Впрочем, как не раз подчеркивал Шаламов, после переезда в Москву его жизнь сразу «поделилась на две классические части — стихи и действительность, литературу и участие в общественных сражениях».
Первые месяцы Варлам успел поработать в Сетуни, в тогдашнем Московском уезде, учителем-ликвидатором неграмотности — с огромным энтузиазмом, равным, вероятно, энтузиазму отца в первые годы миссионерства на Кадьяке.

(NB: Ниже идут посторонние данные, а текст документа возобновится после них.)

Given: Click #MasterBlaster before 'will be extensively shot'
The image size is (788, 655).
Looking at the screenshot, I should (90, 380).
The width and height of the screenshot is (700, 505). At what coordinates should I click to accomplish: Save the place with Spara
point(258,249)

Букварь 1920-х годов начинался не с обыденного «Мама мыла раму», а с гордых слов: «Мы — не рабы, рабы — не мы». Тому, кто постоянно читал эти слова на своих уроках, кто учил этим словам неграмотных стариков и старух, они не могли не врезаться в память на всю жизнь — как символ эпохи и символ ее надежд. Недаром в 1970 году Шаламов написал стихотворение «Воспоминания о ликбезе», которое — после Колымы и «Колымских рассказов» — имело уже другой контекст и другой смысл: «…Людей из вековой тюрьмы / Веду лучом к лучу: / «Мы — не рабы. Рабы — не мы — / Вот всё, что я хочу…»

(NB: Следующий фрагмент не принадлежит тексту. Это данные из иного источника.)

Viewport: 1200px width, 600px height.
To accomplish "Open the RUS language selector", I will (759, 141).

Участвовал он в ликвидации неграмотности не ради справки, которая давала определенные преимущества при поступлении в вуз. И работа на кожевенном заводе была для него поначалу тоже наполнена гораздо более высоким смыслом, нежели получение пролетарского стажа и завоевание нового, выигрышного статуса «человека от станка». Он писал об этом вполне откровенно: «К документу о рабочем стаже нигде не относились с недоверием. Кандидат (в пролетарии. — В. Е.), сочувствующий — это вполне реальные, а главное, вполне официальные, признаваемые властью категории… На нашем сплоченном кандидатском заводе работал ряд сыновей домовладельцев, нэпманов именно ради документа, ради спасительной справки. Я же работал там не только из-за справки, а именно желая ощутить то драгоценное, новое, в которое так верили. Я пришел туда не для мимикрии, а искренне желая почувствовать этот ветер, обвевающий тело и меняющий душу…»

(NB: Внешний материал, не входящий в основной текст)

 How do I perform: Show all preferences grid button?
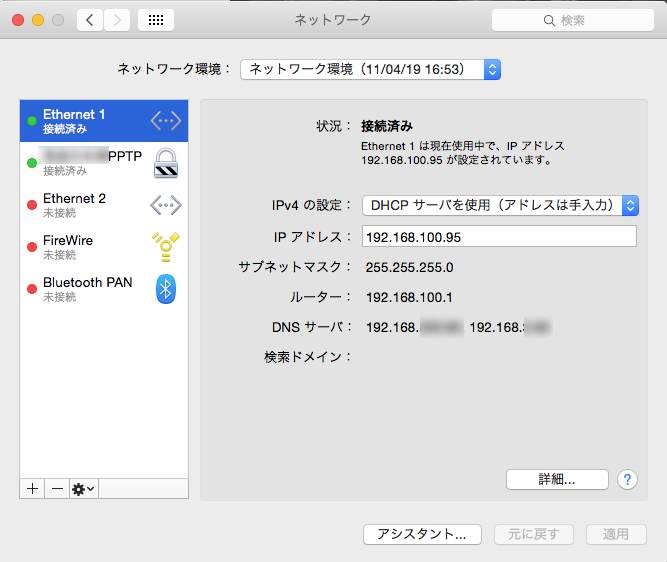click(156, 20)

Акцент — «не для мимикрии» — чрезвычайно характерен для Шаламова. Он хотел самым честным образом влиться в новую советскую жизнь, полагая, что его труд на заводе естественным образом искупит уязвимый факт биографии — происхождение из духовенства. Вряд ли можно объяснить стремлением обретения нового статуса и его необычную одежду, в которой он запечатлен на студенческом билете: кепка-шлем под буденовку и перешитая шинель. Такова была мода молодых людей 1920-х годов, имевшая вполне четкое семиотическое, идеологическое наполнение — «мы за революцию, мы с теми, кто победил в Гражданскую войну». На эту моду повлиял, несомненно, пример тех старших студентов, кто действительно успел поучаствовать в Гражданской войне и кто в настоящих буденовках и шинелях пришел поступать в 1-й МГУ (тогда был и 2-й МГУ — педагогический), на подготовительные курсы, которые начал посещать, уволившись в январе 1926 года с завода, Шаламов. Одним из его друзей в это время стал Лазарь Шапиро: он был на три года старше и успел повоевать. Впоследствии пути их разошлись. Лазарь поступил на другое отделение, избежал активного участия в оппозиции, но в 1938 году был на несколько месяцев арестован, потом восстановлен в правах и погиб на фронте в 1942 году.